## Exercise brief:
Your response should reproduce every line of the entries that contains the word "field".

## Record excerpts:
______________________________

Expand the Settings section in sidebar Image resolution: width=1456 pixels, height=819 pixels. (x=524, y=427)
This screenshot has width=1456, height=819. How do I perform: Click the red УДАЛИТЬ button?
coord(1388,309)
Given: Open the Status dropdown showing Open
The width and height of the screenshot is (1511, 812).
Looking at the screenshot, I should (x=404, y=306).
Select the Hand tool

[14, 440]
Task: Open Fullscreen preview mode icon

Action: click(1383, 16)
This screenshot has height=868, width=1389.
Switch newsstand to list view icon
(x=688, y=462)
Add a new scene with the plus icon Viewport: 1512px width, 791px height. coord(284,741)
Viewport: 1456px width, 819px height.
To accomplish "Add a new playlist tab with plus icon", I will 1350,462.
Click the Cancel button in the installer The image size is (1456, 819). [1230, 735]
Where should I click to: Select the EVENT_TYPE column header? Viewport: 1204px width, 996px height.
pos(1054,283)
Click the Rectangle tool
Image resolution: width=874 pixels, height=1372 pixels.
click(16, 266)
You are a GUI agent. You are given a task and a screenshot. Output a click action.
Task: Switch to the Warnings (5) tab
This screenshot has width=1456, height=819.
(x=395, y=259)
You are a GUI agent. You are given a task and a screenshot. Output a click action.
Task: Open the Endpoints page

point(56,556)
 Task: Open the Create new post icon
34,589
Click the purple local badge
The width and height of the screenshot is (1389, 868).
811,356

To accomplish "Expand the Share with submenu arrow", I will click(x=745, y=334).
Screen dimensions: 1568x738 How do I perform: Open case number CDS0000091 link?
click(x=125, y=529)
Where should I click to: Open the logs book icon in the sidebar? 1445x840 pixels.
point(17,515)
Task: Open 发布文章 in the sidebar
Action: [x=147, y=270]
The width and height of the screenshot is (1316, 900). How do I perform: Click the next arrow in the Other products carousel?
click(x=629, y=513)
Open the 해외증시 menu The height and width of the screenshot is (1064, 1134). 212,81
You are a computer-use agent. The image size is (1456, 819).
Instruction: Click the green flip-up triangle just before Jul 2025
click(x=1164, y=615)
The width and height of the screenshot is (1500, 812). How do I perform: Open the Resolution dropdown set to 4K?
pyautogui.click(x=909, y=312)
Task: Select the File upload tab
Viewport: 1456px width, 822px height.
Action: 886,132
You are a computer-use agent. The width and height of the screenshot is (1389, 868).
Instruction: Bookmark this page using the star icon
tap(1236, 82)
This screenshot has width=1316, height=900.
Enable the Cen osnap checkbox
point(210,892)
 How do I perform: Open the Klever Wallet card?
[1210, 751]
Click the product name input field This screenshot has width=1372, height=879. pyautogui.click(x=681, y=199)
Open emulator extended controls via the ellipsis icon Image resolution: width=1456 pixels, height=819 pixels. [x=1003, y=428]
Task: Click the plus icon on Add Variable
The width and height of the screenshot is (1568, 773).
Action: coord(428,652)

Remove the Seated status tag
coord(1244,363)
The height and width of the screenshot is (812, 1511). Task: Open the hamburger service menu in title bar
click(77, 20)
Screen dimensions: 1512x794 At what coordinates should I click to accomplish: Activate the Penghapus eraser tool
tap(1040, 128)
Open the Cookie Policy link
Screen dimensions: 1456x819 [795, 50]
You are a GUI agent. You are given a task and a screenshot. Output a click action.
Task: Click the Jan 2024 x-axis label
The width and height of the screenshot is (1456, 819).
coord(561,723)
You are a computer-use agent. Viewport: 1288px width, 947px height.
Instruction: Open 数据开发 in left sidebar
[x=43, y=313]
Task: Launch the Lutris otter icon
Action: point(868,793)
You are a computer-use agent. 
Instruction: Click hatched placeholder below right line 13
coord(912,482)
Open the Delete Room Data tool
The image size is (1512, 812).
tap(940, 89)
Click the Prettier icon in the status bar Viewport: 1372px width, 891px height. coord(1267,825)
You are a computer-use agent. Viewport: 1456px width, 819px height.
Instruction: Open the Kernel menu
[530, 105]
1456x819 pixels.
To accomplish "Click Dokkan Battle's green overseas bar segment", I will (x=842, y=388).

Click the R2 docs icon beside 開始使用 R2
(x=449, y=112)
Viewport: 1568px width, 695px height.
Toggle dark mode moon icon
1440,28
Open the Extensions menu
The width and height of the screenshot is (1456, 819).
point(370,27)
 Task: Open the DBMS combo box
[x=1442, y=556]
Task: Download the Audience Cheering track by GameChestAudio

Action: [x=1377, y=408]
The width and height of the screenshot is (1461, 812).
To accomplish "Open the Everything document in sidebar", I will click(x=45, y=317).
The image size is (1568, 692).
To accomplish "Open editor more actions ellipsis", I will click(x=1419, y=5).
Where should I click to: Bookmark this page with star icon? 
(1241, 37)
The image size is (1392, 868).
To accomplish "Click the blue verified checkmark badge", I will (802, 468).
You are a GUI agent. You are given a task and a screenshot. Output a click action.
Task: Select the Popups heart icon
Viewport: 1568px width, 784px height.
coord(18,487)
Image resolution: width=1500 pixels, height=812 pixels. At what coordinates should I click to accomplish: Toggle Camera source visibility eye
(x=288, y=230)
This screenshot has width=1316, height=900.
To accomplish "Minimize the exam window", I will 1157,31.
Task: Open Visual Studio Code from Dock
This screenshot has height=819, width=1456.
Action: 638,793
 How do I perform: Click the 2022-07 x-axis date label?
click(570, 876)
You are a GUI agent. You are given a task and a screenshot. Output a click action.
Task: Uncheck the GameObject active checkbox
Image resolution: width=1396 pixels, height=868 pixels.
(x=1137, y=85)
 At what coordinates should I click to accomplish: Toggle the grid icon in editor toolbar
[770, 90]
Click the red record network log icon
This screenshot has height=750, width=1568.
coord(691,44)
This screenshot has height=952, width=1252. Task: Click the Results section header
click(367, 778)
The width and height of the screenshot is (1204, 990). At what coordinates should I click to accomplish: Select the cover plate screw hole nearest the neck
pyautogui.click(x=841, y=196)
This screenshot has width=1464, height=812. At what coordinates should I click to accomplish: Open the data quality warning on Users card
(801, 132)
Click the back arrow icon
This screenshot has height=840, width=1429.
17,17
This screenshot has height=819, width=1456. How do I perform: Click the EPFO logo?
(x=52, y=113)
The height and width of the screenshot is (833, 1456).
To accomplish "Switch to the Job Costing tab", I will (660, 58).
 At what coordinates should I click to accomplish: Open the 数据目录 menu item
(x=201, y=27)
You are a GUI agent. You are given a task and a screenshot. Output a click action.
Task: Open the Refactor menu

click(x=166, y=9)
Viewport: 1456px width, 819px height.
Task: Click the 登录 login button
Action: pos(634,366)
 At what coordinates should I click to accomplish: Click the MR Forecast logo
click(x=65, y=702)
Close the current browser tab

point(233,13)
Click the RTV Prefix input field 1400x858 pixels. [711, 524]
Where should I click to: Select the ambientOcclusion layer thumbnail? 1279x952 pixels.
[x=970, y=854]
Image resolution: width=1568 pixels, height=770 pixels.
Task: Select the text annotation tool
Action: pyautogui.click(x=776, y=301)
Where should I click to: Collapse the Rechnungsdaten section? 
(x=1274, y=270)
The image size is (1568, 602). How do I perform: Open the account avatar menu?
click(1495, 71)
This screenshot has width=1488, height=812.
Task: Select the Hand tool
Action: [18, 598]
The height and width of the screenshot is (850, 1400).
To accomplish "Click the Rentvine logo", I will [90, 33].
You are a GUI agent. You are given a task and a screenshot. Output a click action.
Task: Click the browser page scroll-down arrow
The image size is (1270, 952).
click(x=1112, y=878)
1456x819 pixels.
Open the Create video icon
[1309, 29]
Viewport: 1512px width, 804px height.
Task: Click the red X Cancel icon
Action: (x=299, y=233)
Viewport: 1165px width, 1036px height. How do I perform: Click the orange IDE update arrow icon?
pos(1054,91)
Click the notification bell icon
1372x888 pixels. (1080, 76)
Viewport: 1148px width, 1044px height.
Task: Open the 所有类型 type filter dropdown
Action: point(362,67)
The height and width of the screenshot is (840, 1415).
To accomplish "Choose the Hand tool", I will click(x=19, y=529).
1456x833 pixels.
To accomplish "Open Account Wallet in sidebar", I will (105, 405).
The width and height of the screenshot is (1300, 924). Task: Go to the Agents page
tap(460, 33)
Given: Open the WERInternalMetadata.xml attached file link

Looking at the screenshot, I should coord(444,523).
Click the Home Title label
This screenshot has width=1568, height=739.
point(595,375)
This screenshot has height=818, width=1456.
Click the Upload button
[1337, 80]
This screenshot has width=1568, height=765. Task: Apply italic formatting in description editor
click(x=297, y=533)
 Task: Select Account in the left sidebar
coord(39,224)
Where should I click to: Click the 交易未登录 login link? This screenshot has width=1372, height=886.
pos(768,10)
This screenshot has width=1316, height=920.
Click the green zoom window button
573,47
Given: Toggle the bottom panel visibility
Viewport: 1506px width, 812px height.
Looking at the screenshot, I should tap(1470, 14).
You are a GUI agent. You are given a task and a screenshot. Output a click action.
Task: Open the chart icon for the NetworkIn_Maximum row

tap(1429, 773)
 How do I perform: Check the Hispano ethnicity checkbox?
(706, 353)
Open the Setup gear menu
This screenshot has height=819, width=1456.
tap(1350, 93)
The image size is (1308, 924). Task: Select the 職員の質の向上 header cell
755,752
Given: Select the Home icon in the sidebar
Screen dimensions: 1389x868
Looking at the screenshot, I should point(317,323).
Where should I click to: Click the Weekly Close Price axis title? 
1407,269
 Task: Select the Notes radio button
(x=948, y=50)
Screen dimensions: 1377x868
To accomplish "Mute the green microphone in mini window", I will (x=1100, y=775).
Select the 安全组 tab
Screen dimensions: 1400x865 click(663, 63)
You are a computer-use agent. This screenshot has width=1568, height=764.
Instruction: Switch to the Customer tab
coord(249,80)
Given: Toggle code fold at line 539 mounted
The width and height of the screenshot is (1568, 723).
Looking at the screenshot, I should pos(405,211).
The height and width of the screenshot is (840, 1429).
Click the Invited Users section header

______________________________

## Exercise solution:
Click the product name input field This screenshot has width=1372, height=879. pyautogui.click(x=681, y=199)
Click the RTV Prefix input field 1400x858 pixels. [711, 524]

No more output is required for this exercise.